2026年3月18日水曜日

2026.2.15 本日の宣教

 『 鍛えられる主の御手に 』 

                         ヘブライ人への手紙12章5~7節

信仰生活の中で避けて通れないのが「鍛錬」ではないかと思います。ここで言う鍛錬とは、罪による結果としての罰ではなく、父が子を育てる愛の手です。主イエスの弟子訓練の本質も、まさにここにあると言えるでしょう。主は私たちをただ救うだけでなく、御子イエスに似た者へと形づくられるのです。

主イエスの弟子とは、主に従い、主から学び、主に似る者です。しかし私たちの古い性質は、簡単には変えられません。だからこそ主は、時に 私たちが試練の中を通ることを許されます。思い通りにいかない現実、人間関係の葛藤、忍耐を求められる状況。それらは偶然ではなく、主の御手の中で用いられる、人生におけるさまざまな訓練の場です。御言葉は教えます。「主は愛する者を鍛える」(12:6)と。ここに慰めがあります。鍛えられること自体が、私たちが神に愛される子どもである証拠だからです。

ですから、主イエスの弟子訓練とは、知識を増やすことだけではありません。人格が練られ、従順が形づくられ、キリストの御心が内に育つことです。主イエスご自身も、苦しみを通して従順を学ばれました。ならば私たちが鍛えられるのは異常なことではなく、主イエスの弟子としての道の 一部です。主は私たちを壊すためではなく、整えるために扱われます。陶器師が土を練るように、主は忍耐強く私たちを形作っておられます。

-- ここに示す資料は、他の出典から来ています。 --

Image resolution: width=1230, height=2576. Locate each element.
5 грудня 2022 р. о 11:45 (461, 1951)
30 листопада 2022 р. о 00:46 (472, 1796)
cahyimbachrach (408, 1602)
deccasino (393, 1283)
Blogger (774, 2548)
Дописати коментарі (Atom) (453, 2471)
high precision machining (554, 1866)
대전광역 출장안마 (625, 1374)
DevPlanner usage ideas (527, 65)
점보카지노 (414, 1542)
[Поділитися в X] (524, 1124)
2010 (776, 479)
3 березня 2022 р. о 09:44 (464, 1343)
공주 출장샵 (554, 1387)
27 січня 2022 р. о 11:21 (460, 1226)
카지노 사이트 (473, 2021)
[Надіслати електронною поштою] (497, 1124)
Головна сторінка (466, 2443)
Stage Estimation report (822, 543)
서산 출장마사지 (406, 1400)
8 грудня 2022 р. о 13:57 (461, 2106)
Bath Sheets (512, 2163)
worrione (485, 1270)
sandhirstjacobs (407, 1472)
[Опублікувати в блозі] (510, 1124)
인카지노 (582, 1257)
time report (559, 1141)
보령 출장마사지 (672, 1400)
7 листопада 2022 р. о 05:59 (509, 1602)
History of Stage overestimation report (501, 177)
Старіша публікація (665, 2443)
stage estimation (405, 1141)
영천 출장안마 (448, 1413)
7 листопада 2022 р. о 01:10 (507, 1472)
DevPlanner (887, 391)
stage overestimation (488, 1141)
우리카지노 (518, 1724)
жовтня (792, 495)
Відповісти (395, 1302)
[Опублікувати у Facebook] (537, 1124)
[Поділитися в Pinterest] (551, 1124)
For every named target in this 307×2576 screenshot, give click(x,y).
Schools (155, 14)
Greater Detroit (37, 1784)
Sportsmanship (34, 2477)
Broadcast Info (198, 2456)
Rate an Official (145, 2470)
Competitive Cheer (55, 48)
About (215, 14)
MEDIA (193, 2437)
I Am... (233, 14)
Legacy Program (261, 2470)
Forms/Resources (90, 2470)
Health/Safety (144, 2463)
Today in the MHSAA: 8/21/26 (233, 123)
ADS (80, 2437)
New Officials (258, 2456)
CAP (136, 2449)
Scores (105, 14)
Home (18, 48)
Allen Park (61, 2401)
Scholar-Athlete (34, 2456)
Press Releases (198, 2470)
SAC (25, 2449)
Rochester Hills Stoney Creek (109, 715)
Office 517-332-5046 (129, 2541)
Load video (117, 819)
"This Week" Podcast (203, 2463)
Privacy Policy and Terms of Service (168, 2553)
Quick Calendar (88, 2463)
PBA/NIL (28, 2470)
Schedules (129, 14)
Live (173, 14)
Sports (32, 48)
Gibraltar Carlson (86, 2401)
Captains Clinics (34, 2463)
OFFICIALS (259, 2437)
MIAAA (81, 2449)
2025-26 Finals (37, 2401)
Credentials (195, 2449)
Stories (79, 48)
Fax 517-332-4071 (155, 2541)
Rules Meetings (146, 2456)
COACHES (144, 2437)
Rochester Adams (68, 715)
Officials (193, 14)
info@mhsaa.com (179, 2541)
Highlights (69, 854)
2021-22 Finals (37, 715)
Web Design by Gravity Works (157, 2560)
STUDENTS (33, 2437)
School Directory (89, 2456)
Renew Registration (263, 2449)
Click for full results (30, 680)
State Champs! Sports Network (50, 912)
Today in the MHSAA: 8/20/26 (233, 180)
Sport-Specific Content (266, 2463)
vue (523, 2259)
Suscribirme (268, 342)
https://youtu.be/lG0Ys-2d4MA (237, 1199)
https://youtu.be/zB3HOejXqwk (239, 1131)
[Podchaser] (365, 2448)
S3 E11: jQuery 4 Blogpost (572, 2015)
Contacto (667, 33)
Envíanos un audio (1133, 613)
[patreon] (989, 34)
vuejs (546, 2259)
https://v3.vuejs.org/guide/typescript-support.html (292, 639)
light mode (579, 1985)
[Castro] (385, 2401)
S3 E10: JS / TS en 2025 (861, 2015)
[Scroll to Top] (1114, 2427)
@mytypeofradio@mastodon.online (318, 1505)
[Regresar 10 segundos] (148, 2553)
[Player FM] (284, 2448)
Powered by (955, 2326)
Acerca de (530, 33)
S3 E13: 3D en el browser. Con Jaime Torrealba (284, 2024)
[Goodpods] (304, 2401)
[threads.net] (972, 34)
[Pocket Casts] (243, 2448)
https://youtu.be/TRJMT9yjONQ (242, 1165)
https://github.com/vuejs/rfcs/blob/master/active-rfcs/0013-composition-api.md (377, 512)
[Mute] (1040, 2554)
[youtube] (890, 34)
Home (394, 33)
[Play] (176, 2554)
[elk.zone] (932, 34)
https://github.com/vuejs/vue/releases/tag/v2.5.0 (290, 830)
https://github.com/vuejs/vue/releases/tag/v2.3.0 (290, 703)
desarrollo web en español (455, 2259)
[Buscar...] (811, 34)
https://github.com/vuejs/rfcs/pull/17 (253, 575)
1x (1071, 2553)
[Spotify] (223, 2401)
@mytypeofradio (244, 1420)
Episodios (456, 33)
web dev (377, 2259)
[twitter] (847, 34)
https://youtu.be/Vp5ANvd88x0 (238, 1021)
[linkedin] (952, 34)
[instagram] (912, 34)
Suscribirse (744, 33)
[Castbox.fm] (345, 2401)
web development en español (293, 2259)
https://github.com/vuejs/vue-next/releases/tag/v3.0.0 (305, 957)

大切なのは、鍛錬の中で心を閉ざさないことです。あきらめないことです。「なぜですか」と問うだけでなく、「主よ、ここで何を学ぶべきでしょうか」と祈りながら、信仰の一歩を踏み出すことです。そこに弟子の姿勢が現れるのです。

そのとおり、試練は主イエスへの信頼を深める手段であり、祝福です。自分の力ではなく、主の恵みに頼ることを学ぶ場です。

愛する神の家族の皆さん。鍛えられる主の御手から逃げるのではなく、その御手に自らを委ねましょう。その手は厳しく見えても、釘跡の残る愛の手です。主の訓練を受け入れる者は、やがて祝福と義と平安の実を結びます。主イエスの弟子として歩む私たちの人生は、主の御手の中で、確かに完成へと導かれているのです。

願わくは、試練のただ中にいる神の家族一人ひとりが、鍛えられる父なる神の御心に                  応答できますように……。                              ハレルヤ!